I can’t wait to write the next one.

But, while the world was completely invented, it still carried enough of reality that I can’t say I really created it.  Borrowed from many sources is perhaps a little closer to the truth.

Yves and Rich have both talked about how they enjoy building worlds.  That’s really the essence of what I’m talking about here.  That’s where it starts to get hard.

Like any creation from scratch, planning is not only important, it’s absolutely vital.  Unless, that is, you don’t care what your creation looks like when it’s done.  That planning is the hardest part of the whole process for me.

The good news is, once that hard planning is complete… wait a minute… I WAS going to say it gets easier, but that wouldn’t be quite true, would it?  Once the planning is complete, it can still be a tough slog to write story.

Still, when the story is finally done, you can often look back and see something amazing… something you really didn’t expect.  For me, the amazing part was when the characters took over the story.

I was a bit miffed initially.  I mean, I created this living, breathing world for them to interact in and what did they do?  They shoved me aside and started writing the story themselves.

Would a simple “Thank you” have been too much to ask?

All complaining aside, it was fun to have the help.  The characters suddenly coming alive and asserting their own personalities really made the writing process rewarding for me.  After re-reading what I’d written, it also started to become quite obvious where they took over; the story got more interesting, more dynamic.

I was reminded why I want to write for a living.

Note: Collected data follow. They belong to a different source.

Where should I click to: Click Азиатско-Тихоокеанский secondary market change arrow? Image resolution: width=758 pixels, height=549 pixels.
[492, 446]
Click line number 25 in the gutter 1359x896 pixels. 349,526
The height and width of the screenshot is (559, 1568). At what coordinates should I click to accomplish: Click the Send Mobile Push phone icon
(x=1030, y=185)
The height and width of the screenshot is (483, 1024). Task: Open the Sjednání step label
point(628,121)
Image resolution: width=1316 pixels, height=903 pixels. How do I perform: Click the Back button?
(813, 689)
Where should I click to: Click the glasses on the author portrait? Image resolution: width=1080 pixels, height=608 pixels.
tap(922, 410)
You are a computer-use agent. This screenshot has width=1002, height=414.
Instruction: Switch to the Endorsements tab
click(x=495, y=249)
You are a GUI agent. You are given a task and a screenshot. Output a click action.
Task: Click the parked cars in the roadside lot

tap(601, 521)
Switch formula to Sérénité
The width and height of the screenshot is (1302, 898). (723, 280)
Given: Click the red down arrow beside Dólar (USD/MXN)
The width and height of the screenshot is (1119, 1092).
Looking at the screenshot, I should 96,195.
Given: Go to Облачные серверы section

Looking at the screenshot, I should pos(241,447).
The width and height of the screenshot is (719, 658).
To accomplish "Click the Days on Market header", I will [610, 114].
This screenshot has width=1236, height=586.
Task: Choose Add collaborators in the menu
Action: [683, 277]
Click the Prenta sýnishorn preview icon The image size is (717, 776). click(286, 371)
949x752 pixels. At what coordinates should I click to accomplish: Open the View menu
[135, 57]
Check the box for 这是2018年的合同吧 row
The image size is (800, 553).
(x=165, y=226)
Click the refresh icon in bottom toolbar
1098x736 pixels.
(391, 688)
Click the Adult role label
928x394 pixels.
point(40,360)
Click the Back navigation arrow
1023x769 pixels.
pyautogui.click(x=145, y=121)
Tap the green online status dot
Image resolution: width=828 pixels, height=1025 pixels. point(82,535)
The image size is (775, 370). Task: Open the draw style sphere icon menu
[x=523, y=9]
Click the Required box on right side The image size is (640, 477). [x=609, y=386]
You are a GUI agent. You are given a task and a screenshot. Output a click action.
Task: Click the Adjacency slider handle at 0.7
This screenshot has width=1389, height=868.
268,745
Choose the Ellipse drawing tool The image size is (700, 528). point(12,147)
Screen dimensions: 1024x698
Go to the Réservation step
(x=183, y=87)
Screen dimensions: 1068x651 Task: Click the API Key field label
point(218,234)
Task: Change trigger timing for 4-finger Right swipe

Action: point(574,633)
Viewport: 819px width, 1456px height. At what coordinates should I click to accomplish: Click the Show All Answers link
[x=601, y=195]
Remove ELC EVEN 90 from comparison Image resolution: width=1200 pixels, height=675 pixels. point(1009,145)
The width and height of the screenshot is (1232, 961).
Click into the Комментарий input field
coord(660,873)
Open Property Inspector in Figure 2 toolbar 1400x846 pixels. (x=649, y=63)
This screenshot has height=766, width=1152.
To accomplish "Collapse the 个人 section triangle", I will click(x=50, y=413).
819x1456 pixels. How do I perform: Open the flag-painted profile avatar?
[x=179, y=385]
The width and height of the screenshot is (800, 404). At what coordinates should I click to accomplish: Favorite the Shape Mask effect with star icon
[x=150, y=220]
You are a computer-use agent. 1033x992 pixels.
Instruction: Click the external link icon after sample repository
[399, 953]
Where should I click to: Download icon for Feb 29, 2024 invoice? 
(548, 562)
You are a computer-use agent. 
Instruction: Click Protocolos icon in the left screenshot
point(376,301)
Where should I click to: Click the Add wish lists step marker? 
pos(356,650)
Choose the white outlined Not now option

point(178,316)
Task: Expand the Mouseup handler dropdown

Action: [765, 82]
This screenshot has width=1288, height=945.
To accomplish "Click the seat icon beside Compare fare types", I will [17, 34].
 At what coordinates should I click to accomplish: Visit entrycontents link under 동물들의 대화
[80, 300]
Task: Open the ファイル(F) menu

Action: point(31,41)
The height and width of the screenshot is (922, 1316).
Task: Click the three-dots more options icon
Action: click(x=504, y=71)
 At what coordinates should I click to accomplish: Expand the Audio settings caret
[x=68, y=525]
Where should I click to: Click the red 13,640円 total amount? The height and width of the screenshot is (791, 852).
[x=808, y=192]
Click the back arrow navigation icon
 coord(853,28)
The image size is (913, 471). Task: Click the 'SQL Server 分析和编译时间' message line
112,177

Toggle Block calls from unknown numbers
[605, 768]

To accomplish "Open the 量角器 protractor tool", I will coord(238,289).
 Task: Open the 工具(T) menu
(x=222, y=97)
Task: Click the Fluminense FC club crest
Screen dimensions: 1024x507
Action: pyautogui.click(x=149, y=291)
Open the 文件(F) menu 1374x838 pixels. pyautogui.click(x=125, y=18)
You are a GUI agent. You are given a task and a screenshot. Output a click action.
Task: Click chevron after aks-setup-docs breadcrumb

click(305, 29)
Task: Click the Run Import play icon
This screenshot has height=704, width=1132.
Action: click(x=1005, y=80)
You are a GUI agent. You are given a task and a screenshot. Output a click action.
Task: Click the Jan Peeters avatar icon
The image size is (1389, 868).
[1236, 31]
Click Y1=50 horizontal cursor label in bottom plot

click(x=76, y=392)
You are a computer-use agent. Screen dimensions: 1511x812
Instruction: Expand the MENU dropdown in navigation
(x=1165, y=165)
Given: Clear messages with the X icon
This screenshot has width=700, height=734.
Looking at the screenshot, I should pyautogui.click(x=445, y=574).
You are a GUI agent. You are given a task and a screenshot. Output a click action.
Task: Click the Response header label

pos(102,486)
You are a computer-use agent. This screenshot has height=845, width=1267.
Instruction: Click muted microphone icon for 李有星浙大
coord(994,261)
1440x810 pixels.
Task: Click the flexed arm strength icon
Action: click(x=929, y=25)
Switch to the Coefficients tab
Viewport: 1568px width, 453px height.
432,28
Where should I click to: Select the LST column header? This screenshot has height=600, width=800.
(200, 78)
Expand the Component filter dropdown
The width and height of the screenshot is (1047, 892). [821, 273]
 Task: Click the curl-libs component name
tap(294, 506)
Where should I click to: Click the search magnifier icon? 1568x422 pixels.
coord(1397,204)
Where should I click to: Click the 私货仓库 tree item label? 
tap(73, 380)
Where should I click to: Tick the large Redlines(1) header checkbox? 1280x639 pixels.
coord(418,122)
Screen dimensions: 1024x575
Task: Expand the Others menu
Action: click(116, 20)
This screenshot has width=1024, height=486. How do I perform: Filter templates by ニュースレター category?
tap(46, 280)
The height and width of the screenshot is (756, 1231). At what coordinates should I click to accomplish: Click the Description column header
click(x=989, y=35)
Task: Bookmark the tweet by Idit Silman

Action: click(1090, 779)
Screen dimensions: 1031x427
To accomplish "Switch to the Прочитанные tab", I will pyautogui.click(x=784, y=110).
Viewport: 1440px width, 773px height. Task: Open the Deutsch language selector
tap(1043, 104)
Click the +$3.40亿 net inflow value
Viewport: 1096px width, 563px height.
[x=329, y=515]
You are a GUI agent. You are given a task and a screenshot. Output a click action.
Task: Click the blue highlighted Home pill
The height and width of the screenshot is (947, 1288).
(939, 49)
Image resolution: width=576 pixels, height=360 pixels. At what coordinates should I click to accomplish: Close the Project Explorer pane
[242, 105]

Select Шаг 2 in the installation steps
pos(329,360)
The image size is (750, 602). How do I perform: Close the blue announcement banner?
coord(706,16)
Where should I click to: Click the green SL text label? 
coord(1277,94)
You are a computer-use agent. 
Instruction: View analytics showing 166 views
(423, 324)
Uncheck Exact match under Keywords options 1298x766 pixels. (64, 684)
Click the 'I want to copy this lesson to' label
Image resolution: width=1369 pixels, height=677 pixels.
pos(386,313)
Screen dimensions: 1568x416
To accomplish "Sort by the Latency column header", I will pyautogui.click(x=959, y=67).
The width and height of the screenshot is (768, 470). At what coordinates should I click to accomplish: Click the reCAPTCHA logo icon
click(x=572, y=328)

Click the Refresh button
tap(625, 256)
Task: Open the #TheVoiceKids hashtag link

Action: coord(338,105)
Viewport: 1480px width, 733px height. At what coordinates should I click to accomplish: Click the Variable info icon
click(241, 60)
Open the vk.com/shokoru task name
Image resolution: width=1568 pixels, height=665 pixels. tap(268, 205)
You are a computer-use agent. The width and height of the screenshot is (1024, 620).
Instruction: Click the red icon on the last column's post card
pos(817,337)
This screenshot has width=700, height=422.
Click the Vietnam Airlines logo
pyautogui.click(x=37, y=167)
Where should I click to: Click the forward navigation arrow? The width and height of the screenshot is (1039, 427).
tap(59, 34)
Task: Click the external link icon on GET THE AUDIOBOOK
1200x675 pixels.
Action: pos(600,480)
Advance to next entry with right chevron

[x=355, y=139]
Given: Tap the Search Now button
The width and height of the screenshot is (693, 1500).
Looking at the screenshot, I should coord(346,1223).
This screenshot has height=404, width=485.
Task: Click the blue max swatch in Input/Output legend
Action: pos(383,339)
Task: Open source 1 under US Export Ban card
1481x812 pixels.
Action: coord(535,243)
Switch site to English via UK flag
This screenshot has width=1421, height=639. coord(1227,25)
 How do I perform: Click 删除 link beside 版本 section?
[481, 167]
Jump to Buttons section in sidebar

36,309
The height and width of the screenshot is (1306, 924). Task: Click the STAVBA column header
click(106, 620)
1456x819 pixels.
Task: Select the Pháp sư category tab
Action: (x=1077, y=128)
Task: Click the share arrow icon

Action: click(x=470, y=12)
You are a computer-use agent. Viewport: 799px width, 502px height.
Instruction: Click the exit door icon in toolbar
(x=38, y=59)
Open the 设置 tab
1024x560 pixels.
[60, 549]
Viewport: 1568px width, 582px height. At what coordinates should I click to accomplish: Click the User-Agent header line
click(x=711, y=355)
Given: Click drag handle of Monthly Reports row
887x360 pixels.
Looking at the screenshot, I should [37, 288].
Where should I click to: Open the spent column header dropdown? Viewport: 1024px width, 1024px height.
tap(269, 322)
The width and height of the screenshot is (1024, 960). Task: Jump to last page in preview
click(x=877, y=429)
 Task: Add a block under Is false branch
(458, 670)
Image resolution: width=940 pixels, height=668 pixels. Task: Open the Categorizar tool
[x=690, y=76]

So, after all the rambling, which is the better thing to do?  Write what you know or rely on your imagination?

Honestly, I think I’ve managed to confuse the issue for myself, so I doubt I’ve given you any real answers.  I love both methods because they are so rewarding in different ways.

Maybe that’s the secret to a long, happy career as a writer.  Mix up the methods from time-to-time and challenge yourself.

I can’t help but think that all your writing will benefit from it.